>> START Provided records

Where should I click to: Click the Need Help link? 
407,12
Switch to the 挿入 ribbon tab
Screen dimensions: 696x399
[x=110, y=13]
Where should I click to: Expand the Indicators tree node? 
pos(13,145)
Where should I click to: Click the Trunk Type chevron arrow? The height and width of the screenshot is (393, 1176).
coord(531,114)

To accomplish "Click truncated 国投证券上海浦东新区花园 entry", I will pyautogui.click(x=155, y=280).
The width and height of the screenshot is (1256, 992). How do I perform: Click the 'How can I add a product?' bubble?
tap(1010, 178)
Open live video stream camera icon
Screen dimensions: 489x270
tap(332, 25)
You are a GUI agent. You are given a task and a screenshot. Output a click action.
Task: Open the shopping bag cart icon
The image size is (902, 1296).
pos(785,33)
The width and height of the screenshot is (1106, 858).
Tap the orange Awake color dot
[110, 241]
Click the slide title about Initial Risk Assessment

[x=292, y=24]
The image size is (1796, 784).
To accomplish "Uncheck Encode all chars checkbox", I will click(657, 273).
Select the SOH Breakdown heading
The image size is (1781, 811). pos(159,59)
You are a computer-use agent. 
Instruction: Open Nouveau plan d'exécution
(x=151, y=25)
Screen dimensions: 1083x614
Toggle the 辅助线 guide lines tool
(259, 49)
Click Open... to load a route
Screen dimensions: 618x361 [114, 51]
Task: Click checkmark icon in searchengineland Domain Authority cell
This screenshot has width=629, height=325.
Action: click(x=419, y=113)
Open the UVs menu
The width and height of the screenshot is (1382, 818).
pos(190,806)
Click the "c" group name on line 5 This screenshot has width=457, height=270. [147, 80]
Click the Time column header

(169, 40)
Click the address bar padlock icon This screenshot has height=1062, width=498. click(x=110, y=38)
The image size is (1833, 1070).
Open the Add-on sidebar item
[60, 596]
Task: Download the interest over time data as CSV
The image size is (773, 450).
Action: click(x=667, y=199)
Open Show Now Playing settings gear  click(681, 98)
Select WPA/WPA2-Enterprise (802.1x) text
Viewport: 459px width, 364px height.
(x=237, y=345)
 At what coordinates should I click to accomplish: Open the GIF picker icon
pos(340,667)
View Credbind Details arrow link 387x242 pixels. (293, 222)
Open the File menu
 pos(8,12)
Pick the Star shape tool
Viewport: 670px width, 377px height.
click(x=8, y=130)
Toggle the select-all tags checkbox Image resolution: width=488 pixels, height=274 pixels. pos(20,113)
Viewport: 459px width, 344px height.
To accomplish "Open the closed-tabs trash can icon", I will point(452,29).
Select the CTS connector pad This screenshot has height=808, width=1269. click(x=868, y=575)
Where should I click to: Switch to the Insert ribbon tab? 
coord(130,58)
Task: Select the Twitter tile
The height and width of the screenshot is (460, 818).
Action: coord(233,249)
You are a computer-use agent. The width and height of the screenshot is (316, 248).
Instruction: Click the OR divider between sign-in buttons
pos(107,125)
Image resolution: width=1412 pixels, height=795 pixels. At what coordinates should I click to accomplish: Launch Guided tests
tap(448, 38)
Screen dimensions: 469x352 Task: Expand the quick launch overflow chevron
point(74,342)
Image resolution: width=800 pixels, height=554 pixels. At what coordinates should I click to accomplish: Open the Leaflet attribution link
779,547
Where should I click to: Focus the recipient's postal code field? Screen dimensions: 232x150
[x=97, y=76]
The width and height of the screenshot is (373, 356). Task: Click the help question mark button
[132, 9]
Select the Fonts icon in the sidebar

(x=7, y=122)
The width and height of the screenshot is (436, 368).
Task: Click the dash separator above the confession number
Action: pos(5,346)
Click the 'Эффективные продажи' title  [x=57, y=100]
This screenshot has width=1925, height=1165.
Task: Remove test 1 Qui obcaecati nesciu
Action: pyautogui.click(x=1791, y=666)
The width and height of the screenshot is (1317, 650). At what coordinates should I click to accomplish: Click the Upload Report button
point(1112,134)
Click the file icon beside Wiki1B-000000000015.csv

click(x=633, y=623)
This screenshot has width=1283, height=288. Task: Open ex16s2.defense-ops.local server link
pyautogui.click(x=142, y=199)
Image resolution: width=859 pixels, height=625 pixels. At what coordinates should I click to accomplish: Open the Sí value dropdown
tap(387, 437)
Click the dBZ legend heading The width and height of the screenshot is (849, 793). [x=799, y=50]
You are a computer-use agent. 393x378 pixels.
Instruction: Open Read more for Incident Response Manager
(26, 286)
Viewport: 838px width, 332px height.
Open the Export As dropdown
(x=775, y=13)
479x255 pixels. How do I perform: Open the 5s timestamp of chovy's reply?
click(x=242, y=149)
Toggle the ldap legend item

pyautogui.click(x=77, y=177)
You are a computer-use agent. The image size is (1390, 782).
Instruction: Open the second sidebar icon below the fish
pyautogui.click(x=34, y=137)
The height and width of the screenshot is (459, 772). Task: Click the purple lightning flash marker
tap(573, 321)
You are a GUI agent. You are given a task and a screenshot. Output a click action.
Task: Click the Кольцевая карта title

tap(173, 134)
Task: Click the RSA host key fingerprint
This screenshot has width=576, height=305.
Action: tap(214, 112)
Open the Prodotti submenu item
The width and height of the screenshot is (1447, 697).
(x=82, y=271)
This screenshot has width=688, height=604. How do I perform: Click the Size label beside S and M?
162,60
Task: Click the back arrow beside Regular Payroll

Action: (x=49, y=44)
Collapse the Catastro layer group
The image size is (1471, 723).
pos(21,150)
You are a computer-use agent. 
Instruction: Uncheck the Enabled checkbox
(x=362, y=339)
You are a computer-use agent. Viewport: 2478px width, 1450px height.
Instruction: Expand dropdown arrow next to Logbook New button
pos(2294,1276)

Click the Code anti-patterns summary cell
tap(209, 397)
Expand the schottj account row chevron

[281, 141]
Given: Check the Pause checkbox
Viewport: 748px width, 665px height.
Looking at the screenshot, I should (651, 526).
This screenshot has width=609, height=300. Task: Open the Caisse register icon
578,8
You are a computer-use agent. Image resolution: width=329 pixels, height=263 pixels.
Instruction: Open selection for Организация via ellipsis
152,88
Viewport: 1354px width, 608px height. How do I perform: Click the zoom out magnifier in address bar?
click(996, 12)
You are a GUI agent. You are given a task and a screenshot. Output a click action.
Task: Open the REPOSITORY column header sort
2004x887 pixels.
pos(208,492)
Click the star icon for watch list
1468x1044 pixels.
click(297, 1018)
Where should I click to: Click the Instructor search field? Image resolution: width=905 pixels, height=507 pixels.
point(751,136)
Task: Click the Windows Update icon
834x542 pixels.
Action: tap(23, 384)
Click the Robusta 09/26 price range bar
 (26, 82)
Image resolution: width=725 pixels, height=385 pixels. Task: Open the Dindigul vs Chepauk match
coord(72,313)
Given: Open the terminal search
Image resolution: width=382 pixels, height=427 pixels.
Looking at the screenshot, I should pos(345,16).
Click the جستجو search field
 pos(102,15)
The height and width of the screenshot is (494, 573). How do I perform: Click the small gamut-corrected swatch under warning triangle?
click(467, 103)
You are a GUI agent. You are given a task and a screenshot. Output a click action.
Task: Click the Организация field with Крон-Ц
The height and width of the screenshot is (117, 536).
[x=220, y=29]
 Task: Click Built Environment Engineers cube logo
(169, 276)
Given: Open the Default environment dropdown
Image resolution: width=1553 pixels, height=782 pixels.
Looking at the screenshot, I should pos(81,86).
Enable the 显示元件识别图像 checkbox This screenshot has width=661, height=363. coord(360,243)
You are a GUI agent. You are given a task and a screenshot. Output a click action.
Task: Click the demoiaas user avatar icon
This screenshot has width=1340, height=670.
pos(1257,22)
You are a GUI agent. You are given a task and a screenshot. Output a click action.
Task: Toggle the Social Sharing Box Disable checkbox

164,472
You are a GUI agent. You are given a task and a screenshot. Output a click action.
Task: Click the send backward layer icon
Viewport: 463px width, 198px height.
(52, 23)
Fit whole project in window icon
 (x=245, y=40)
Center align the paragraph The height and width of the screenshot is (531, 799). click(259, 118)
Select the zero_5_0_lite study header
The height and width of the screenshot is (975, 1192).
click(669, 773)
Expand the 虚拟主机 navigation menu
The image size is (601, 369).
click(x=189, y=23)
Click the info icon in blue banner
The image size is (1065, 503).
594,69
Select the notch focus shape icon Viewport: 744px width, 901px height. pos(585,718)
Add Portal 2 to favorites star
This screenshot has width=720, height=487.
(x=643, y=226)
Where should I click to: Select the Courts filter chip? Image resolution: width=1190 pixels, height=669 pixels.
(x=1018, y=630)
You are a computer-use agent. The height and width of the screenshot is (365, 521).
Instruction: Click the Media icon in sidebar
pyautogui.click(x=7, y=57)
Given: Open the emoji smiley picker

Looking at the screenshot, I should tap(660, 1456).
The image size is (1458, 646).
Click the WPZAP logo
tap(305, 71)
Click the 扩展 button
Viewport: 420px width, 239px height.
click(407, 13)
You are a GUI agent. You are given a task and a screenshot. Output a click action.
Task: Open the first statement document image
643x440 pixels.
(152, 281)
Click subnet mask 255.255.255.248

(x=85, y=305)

>> END Provided records

* _Brief_:
Can you update everything from the line containing "Image resolution: width=725" down to the line containing "Center align the", replacing "Default environment" with "Production environment" and keeping all else the same? Return only those lines.

* _Written response_:
Image resolution: width=725 pixels, height=385 pixels. Task: Open the Dindigul vs Chepauk match
coord(72,313)
Given: Open the terminal search
Image resolution: width=382 pixels, height=427 pixels.
Looking at the screenshot, I should pos(345,16).
Click the جستجو search field
 pos(102,15)
The height and width of the screenshot is (494, 573). How do I perform: Click the small gamut-corrected swatch under warning triangle?
click(467, 103)
You are a GUI agent. You are given a task and a screenshot. Output a click action.
Task: Click the Организация field with Крон-Ц
The height and width of the screenshot is (117, 536).
[x=220, y=29]
 Task: Click Built Environment Engineers cube logo
(169, 276)
Given: Open the Production environment dropdown
Image resolution: width=1553 pixels, height=782 pixels.
Looking at the screenshot, I should pos(81,86).
Enable the 显示元件识别图像 checkbox This screenshot has width=661, height=363. coord(360,243)
You are a GUI agent. You are given a task and a screenshot. Output a click action.
Task: Click the demoiaas user avatar icon
This screenshot has width=1340, height=670.
pos(1257,22)
You are a GUI agent. You are given a task and a screenshot. Output a click action.
Task: Toggle the Social Sharing Box Disable checkbox

164,472
You are a GUI agent. You are given a task and a screenshot. Output a click action.
Task: Click the send backward layer icon
Viewport: 463px width, 198px height.
(52, 23)
Fit whole project in window icon
 (x=245, y=40)
Center align the paragraph The height and width of the screenshot is (531, 799). click(259, 118)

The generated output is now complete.